Un film che commuove senza essere morboso
Vari elementi della trama di The Whale e i flashback sulla spiaggia evocano Mare Dentro di Alejandro Amenábar. Il protagonista è un uomo infelice che non vuole essere salvato. Dopo la morte del suo amante per anoressia, Charlie per contrasto è ingrassato fino a non riuscire quasi più a muoversi. Tuttavia The Whale è privo di quel voyeurismo tipico di alcuni reality show. La regia di Aronofsky è misurata, meno visionaria del solito: si concede solo qualche eccesso e uno slancio metaforico nel finale. The Whale può essere apprezzato anche da chi normalmente detesta Aronofsky. Perfino le musiche angoscianti di Clint Mansell, che accompagnano i primi sei film del regista, lasciano il posto a quelle di Rob Simonsen, velate come il canto delle balene.
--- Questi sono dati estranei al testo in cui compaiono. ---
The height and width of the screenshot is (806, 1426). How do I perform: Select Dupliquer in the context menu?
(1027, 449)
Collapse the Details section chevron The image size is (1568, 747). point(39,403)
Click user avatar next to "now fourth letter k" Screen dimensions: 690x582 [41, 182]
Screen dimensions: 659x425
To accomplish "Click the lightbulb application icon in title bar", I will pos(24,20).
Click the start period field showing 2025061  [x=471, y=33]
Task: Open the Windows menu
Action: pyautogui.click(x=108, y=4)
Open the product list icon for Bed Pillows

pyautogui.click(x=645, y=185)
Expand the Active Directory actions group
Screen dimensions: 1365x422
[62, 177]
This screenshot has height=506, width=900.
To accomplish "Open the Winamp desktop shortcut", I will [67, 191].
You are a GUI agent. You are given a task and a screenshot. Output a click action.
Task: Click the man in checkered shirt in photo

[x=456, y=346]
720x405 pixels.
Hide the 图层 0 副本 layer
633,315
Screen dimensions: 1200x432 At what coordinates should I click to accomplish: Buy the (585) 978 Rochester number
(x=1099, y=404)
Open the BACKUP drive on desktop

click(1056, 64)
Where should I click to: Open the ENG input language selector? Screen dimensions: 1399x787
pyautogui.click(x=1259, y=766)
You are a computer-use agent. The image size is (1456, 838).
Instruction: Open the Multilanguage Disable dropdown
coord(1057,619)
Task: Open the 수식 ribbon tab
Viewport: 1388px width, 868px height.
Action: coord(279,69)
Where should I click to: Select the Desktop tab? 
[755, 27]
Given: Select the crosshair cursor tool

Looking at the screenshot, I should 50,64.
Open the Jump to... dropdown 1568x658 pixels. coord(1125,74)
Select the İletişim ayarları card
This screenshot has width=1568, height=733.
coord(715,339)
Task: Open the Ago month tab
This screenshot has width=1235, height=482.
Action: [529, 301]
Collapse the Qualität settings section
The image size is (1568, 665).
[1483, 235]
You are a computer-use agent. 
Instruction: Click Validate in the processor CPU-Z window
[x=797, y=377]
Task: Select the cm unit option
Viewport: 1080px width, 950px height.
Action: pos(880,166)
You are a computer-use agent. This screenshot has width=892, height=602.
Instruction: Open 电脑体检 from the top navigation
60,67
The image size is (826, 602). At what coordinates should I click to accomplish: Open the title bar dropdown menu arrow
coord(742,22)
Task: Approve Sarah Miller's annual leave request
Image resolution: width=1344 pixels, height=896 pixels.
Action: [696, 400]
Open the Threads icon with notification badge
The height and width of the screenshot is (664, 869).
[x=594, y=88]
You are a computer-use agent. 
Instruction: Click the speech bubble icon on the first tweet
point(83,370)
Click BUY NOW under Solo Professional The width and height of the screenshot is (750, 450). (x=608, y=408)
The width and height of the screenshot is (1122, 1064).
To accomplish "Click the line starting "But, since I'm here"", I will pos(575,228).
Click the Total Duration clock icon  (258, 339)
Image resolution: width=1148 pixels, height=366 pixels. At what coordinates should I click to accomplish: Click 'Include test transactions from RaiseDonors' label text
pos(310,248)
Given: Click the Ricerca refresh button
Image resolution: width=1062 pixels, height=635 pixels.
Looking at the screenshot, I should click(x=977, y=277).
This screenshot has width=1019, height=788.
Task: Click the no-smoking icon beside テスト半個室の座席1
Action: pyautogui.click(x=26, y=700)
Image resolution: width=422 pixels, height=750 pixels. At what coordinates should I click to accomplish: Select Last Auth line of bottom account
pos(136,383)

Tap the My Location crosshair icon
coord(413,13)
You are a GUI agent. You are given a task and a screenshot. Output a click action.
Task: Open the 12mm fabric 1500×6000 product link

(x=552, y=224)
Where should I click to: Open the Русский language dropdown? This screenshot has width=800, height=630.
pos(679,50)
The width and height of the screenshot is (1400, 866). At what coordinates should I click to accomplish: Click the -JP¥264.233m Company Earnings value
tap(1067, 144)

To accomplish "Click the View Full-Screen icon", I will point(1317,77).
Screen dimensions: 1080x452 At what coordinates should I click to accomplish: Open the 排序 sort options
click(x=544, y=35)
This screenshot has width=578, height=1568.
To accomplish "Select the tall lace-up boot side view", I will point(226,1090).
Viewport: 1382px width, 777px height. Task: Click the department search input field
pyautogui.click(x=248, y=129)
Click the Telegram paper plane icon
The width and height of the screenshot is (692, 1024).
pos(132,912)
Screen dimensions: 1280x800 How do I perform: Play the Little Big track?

Meglio affrontare certe tematiche che rimuoverle
È di questi giorni la polemica sulla cancel culture che riscrive i libri per l’infanzia di Roald Dahl, censurando tutte le parole considerate politicamente scorrette come “grasso”, “bianco” e “nero”, anche quando sono riferite a degli oggetti. È difficile credere che i bambini diventino grassofobici leggendo di Augustus Gloop nella Fabbrica di Cioccolato. Dahl aveva fiducia nella loro intelligenza: se allenati a ragionare, possono rivelarsi più maturi di tanti adulti. Come gli altri lavori di Aronofsky, The Whale non è certo un film per bambini. Ma se vogliamo sensibilizzare i ragazzi sul tema dell’obesità, una pellicola candidata a tre premi Oscar, che affronta in maniera toccante quanto esplicita la condizione del protagonista, appare senz’altro più utile della censura.